- AIM OF THE TASK: Your answer should be the records, copied exactly, with the pictures removed.
···
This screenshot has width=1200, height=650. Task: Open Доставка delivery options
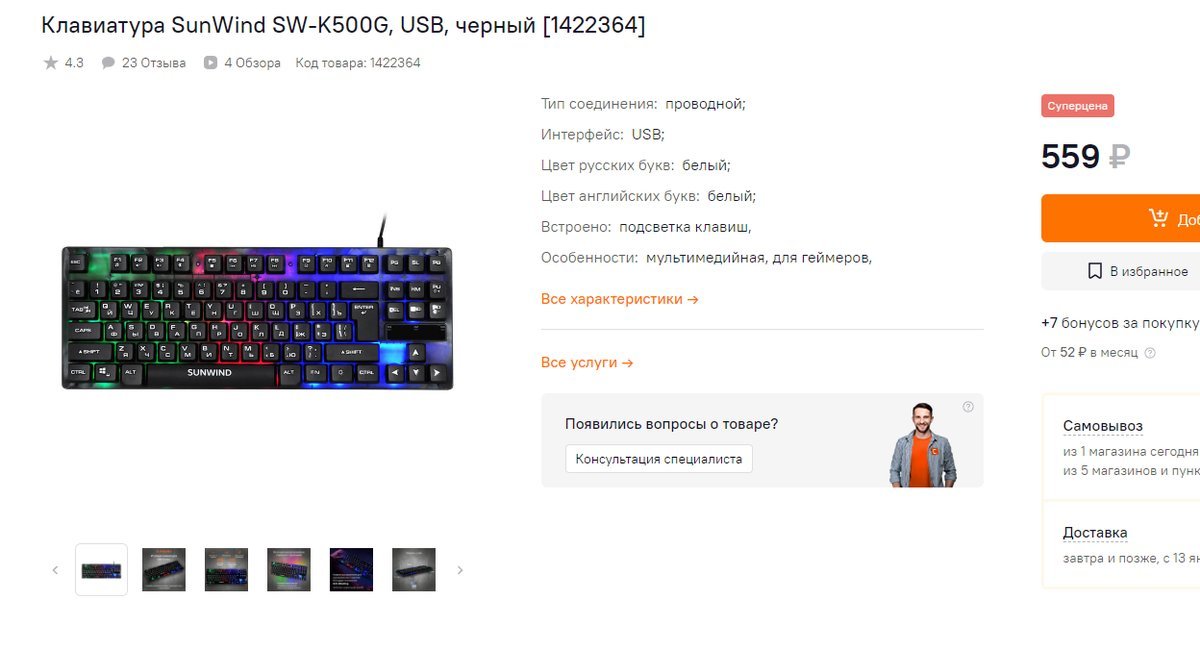1095,533
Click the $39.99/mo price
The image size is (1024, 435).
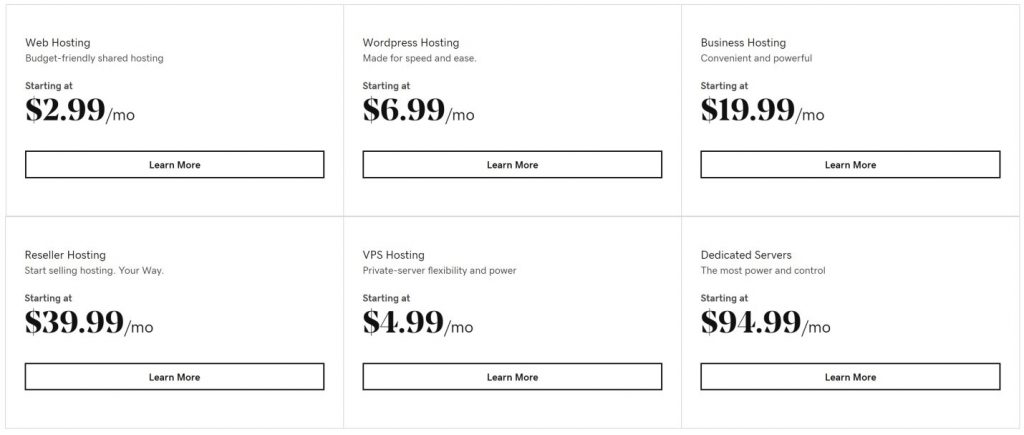(x=89, y=323)
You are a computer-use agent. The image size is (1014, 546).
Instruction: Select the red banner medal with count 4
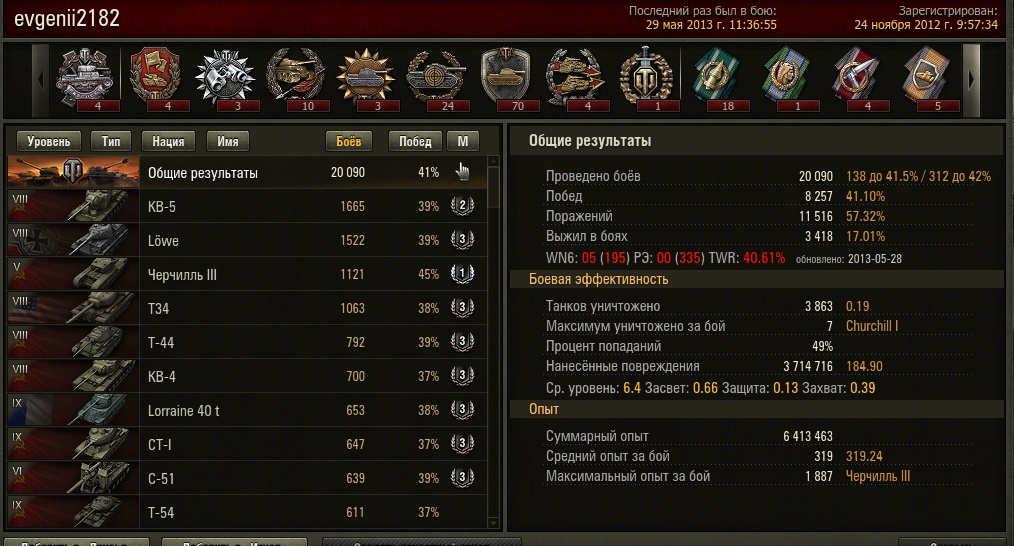155,79
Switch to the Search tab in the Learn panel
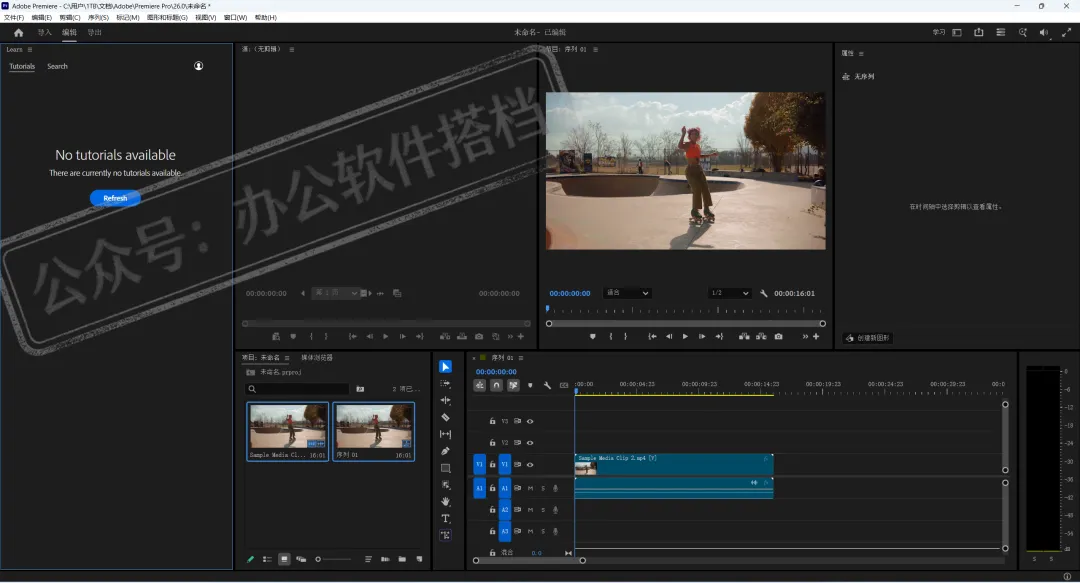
···
- OUTPUT BELOW:
This screenshot has width=1200, height=650. Task: Open Доставка delivery options
1095,533
Click the $39.99/mo price
The image size is (1024, 435).
(x=89, y=323)
You are a computer-use agent. The image size is (1014, 546).
Instruction: Select the red banner medal with count 4
155,79
Switch to the Search tab in the Learn panel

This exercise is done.